When I feel down and weak, I know that by receiving the Holy Eucharist I will receive the strength of the Holy Spirit to come back to a life of holiness, to help the establishment of the kingdom of God here on earth, to become a beacon of light in the midst of darkness, to bring others to the presence of God; all this is only achieved when I allow the presence of the Holy Spirit to act through my life and use me as an instrument of love. This strength can only come into my life when I cling to the power of the heavenly food, God present in the Holy Sacrament of the Altar.
November 11th, 2007 at 2:10 pm
I have found helpful the point which explains the continuity of the Lord’s sacrifice through the eucharist.This gives the HolyMass meaning as it brings us close to Jesus. Therefore, the continuity of the sacrifice susiains our hope for His coming and eternity.
What challanged me most is the idea that when concecrated, the bread and wine change into flesh and blood of Jesus. This is so because unlike other parts of the document which are logically understood by reason, this part demands faith for one to understand it. However, using the knowledge in the above paragraph, it becomes clear that by repeating the Lord’s words,as commanded by Him, the change is possible.
Gift number seven means that whenever we recieve the Eucharist, we recieve Christ. Therefore we are required to live like Him. We must love and serve others like Him.This gift is helpful to me because it is a centre of my vision– the vision to serve God and hummanity. Therefore the more I recieve the eucharist, the more I renew my vision, the more the more I gather the strength to walk.

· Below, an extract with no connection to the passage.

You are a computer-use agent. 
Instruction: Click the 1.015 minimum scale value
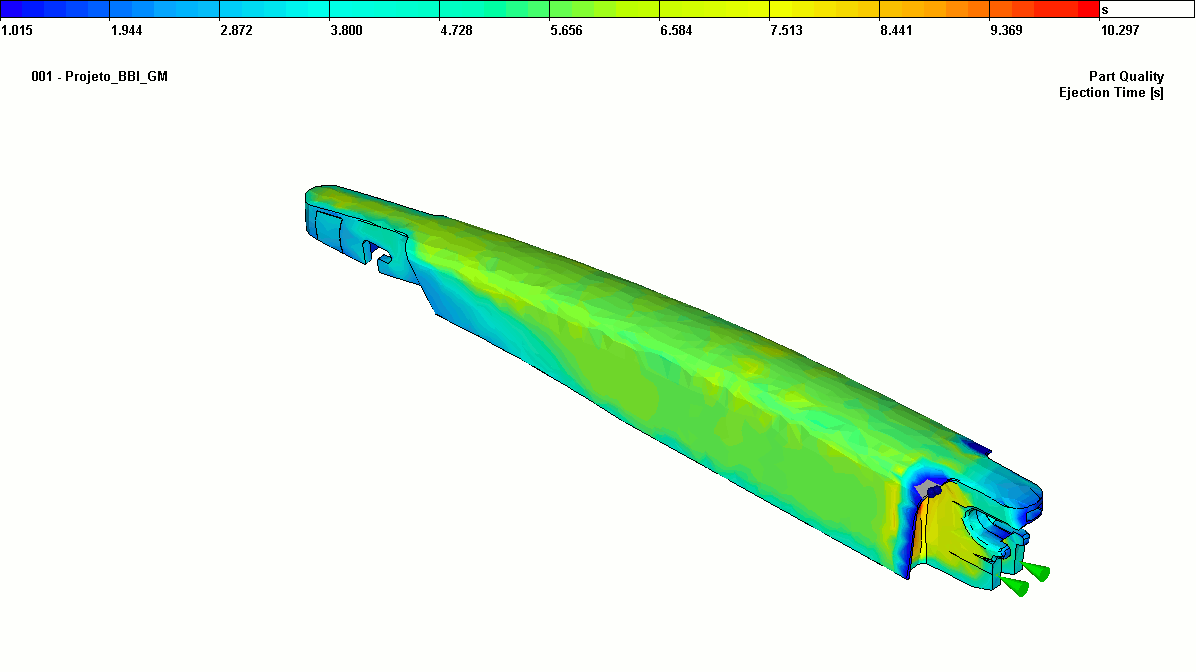[x=18, y=30]
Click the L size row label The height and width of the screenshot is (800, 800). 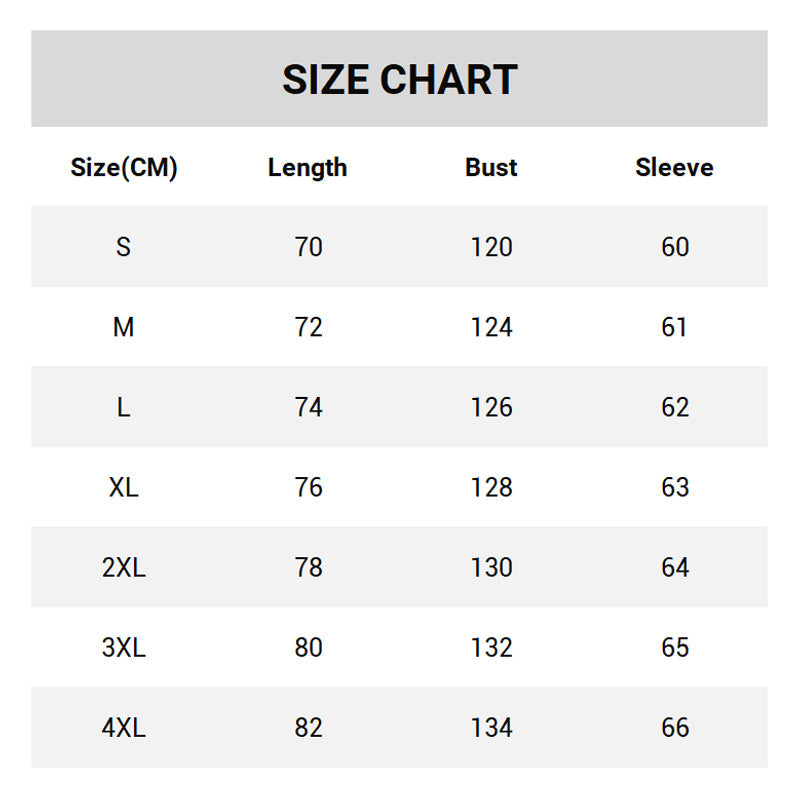tap(123, 407)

August 11th, 2008 at 7:14 am
Where does one start to explain what I found most helpful from this encyclical and the instructor’s commentary? I am a cradle Catholic, and for the past year have been taking part in weekly Eucharistic Adoration, and feel I have received profound graces during this time. During this time my search for answers led me to this course. This encyclical reminds me that Jesus is present in all around me, that He is truly present in the bread and wine, always available for us, inviting us to become one with Him. It is all right not to fully comprehend this mystery, it is a blessing to have the gift of faith to believe He loves us enough to be present in the Eucharist. In paragraph 15 quote from Saint Cyril of Jerusalem states: “in the bread and wine merely natural elements, because the Lord has expressly said that they are His body and His blood; faith assures you of this, though your senses suggest otherwise”.
What I find most challenging is Jesus offering Himself for me - a sinner - and being available for me every day in this wonderful gift.
We receive the nourishment of Christ - food for what we need to be like Him in everyday life - this is such an affirmation for me. The challenge of being sinful, I wonder if I can ever be a mere portion of the person He is, but, through the gift of Eucharist He comforts me, teaching me that through Him all is possible.
November 11th, 2008 at 11:54 pm
I have found the encyclical letter to be very beneficial to me as I am learning about the Catholic faith. I am reminded of Jesus’ presence in every circumstance and every part of creation. His presence is a great mystery, just as the presence of the Holy Spirit astounds me. I do not understand how He comes into my heart (and everyone elses0, but I know it to be true. I find the mystery of transubstantiation to be most challenging for me to comprehend. I know I don’t have to understand fully yet and I am okay with that. Through the gift of the Eucharist (communion) I find comfort for my daily struggles, I find rest for my soul.